Speculative Execution of Tasks

Speculative tasks (also speculatable tasks or task strugglers) are tasks that run slower than most (FIXME the setting) of the all tasks in a job.

Speculative execution of tasks is a health-check procedure that checks for tasks to be speculated, i.e. running slower in a stage than the median of all successfully completed tasks in a taskset (FIXME the setting). Such slow tasks will be re-submitted to another worker. It will not stop the slow tasks, but run a new copy in parallel.
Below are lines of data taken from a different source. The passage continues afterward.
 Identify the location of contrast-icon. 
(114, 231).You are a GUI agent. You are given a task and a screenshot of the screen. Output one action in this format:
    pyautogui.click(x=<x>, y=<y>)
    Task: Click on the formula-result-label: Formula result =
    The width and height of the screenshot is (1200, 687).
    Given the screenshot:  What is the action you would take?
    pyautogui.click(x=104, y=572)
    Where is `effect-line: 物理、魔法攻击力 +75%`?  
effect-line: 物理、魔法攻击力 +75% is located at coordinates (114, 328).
The thread starts as TaskSchedulerImpl starts in clustered deployment modes with spark.speculation enabled. It executes periodically every spark.speculation.interval after the initial spark.speculation.interval passes.

When enabled, you should see the following INFO message in the logs:

Starting speculative execution thread

It works as task-scheduler-speculation daemon thread pool (using j.u.c.ScheduledThreadPoolExecutor with core pool size of 1).

The job with speculatable tasks should finish while speculative tasks are running, and it will leave these tasks running - no KILL command yet.

It uses checkSpeculatableTasks method that asks rootPool to check for speculatable tasks. If there are any, SchedulerBackend is called for reviveOffers.

FIXME How does Spark handle repeated results of speculative tasks since there are copies launched?